The Ricoh GR digital has a fixed 28mm lens.  No zoom, and the
payoff is a fast lens.  The bad news is that it's not slated for
the US market, and it costs around $760.

Another thing that differentiates digicams is "raw" support.
This means that in addition to jpeg, the camera can save images
in an uncompressed format.  This is important if you plan to do
any post processing, as processing a jpeg and then re-saving as a
jpeg causes compression artifacts to accumulate (like making a
cassette from a cassette vs. from a CD).  The Canon S80 doesn't
have raw support, while the Ricoh GR digital does.
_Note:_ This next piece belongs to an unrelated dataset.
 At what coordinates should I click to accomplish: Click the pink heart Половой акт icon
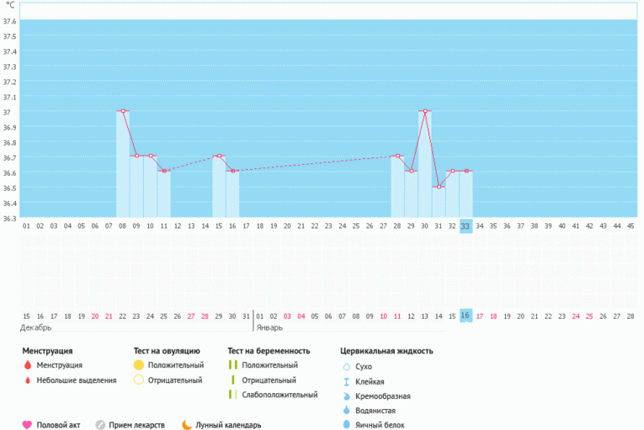tap(27, 425)
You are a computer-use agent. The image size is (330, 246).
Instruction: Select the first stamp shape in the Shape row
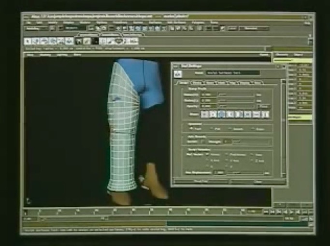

Another thing is sensor size.  Bigger sensors generally produce
less noisy images, since the pixels aren't as close together on
the chip.  Both of the above cameras have 1/1.8" sensors.  Sensor
sizes are given in this confusing notation.  The smaller the
number under the fraction is, the bigger the sensor.

The Nikon S4, for example, has a 1/2.5" sensor (that's bad).
But it's cheaper (~ $400) and physically smaller than the 1/1.8"
cams above.  It also has a split-body design, which I think is
nice for composing images.

If you're used to an SLR, your best bet may be the Nikon D50.
It's a price breakthrough for digital SLRs.  It's only 6mp, but
they're quality megapixels, from a 23.7 x 15.6 mm sensor that's
larger than what's in any of the above cams.  You can get it with
a 27-88mm lens (35mm equiv.) for about $800.

One more thing that differentiates digicams is video recording
capability.  The Canon S80 can record TV-quality video (640x480
at 30 fps).  The Nikon S4 can only do 15 fps, which is choppy,
and the Ricoh only does 320x240 at an unspecified framerate.
The Nikon SLR doesn't do video at all.